◆ What the task requires ◆
Render everything in the listing from the line containing "Click the Russian Federation country name" down to the line containing "the bPingWeb app" as a JSON list of strings, one string per line with blank lines omitted. Leave the pictures out of your answer.

--- begin ---

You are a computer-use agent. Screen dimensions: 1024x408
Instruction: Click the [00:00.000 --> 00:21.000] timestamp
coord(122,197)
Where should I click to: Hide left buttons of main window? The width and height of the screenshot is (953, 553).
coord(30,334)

--- end ---
--- begin ---

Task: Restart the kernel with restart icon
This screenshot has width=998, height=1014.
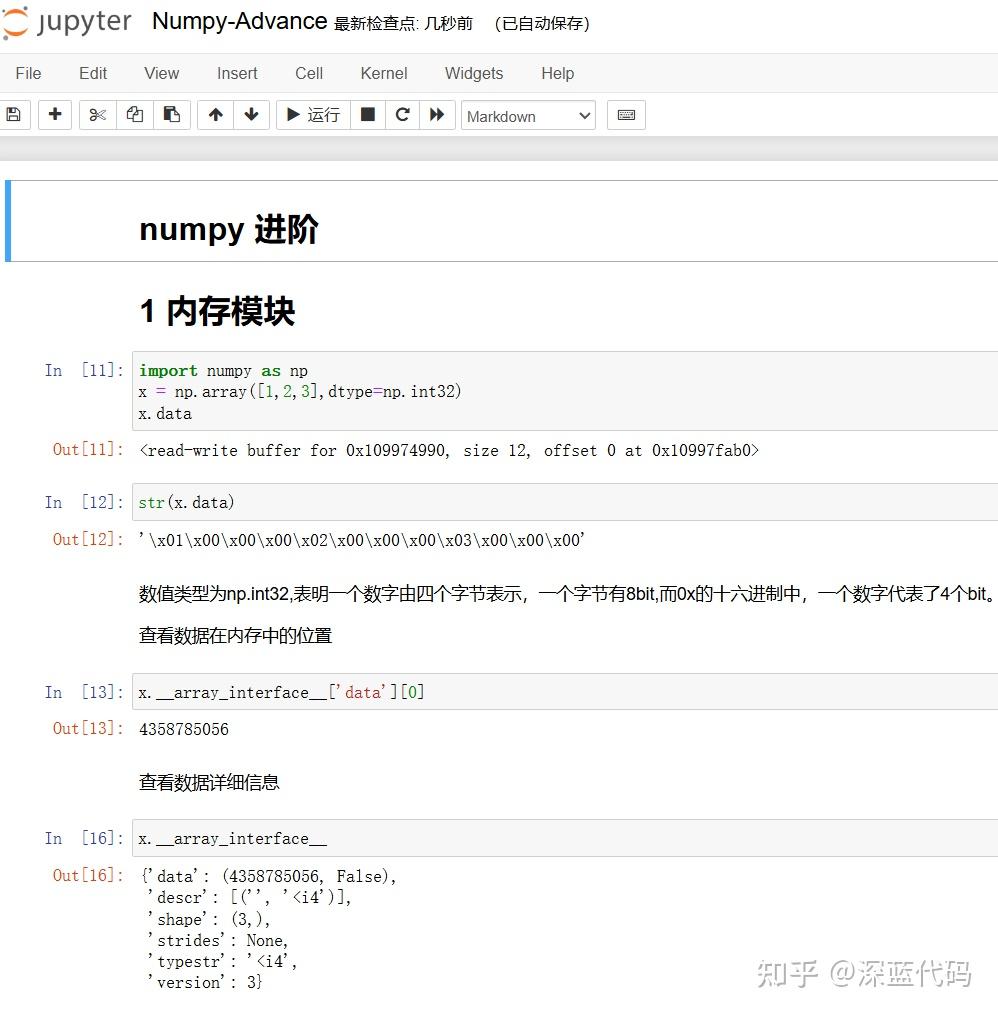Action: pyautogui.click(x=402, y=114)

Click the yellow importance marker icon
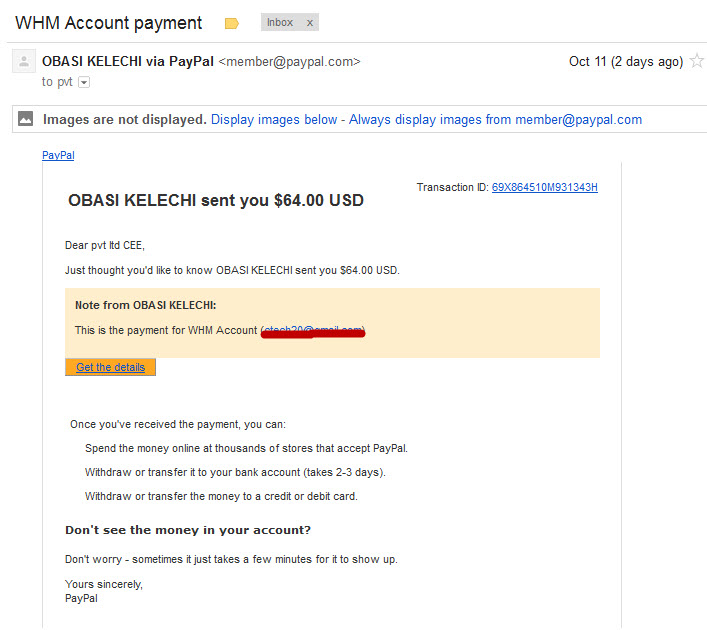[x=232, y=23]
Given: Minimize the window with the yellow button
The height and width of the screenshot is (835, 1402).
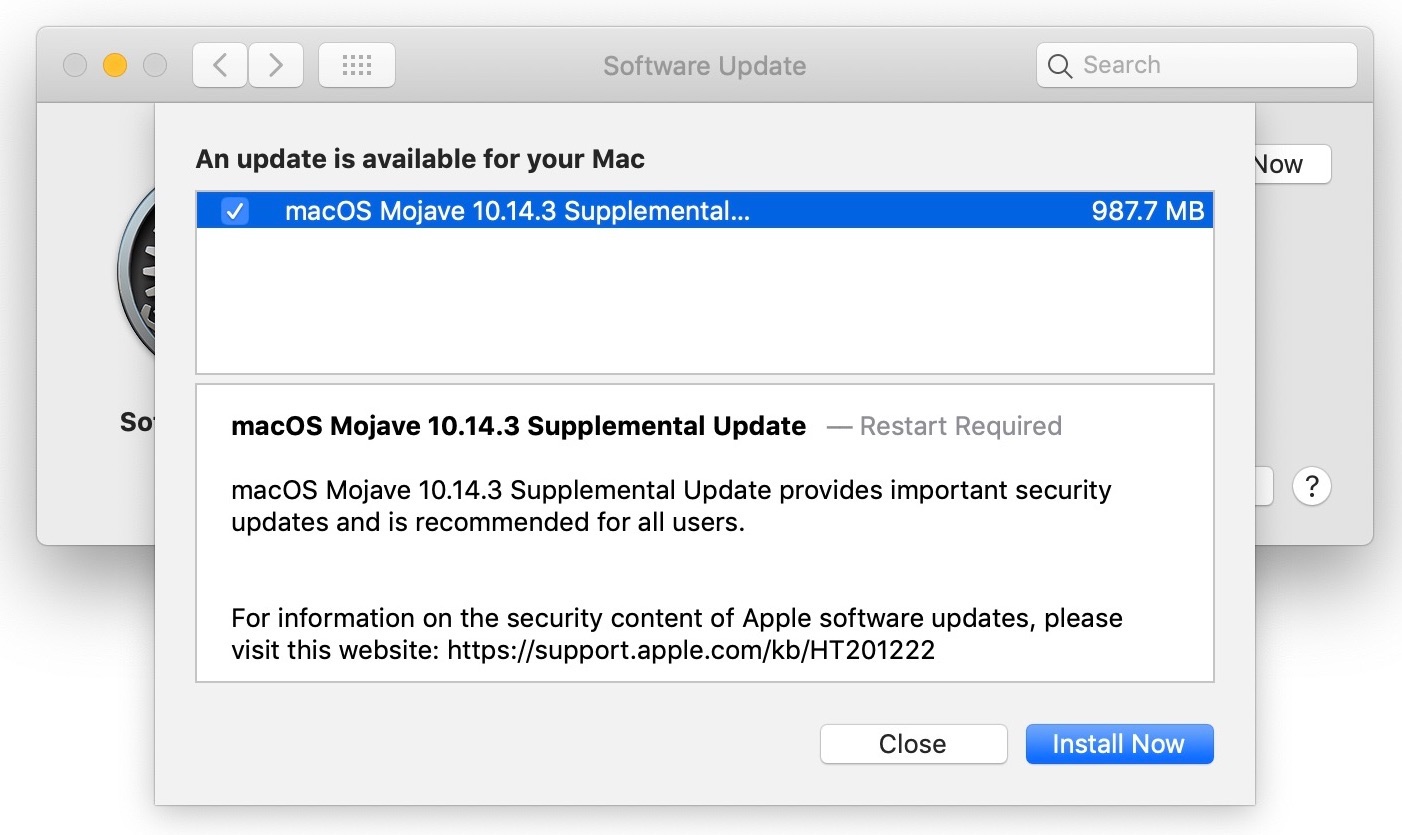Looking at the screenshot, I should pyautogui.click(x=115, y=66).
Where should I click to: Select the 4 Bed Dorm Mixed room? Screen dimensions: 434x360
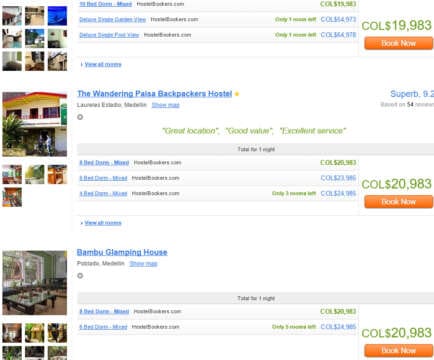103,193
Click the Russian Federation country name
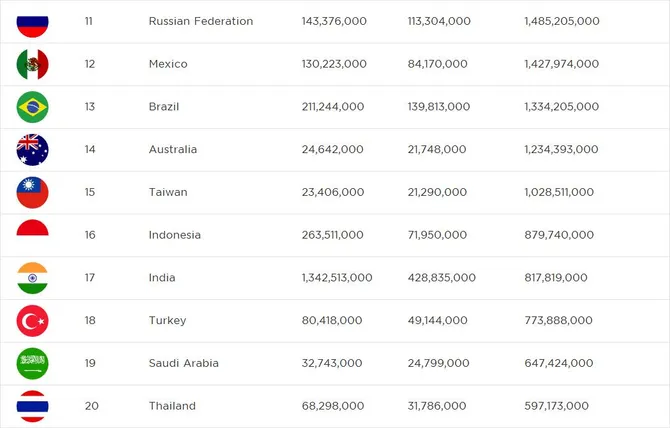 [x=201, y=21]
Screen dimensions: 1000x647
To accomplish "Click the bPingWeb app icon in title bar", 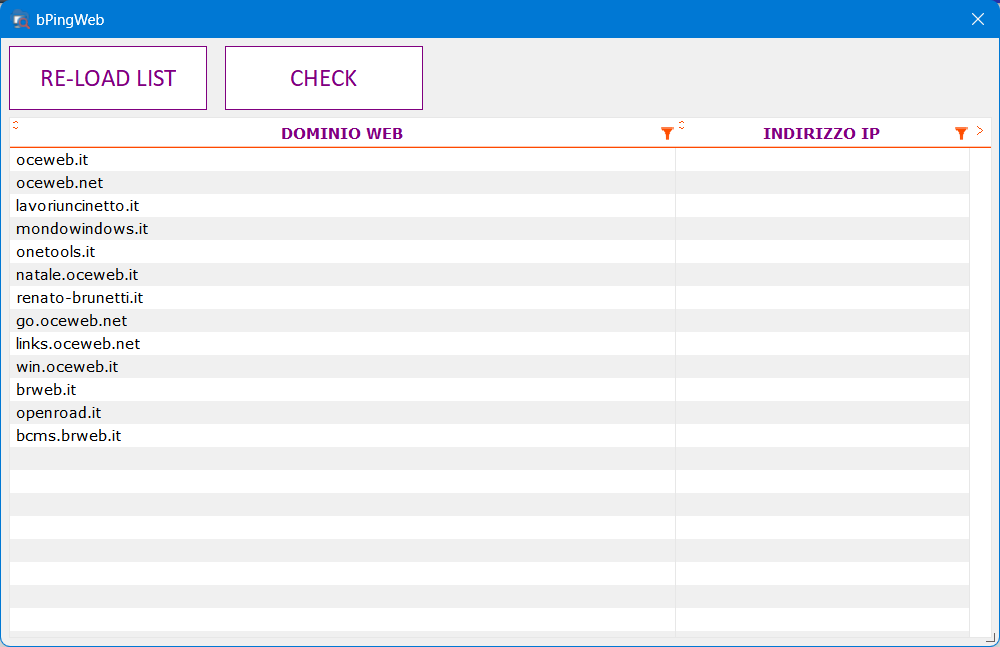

--- end ---

◆ Completed task ◆
[
  "Click the Russian Federation country name",
  " [x=201, y=21]",
  "Screen dimensions: 1000x647",
  "To accomplish \"Click the bPingWeb app icon in title bar\", "
]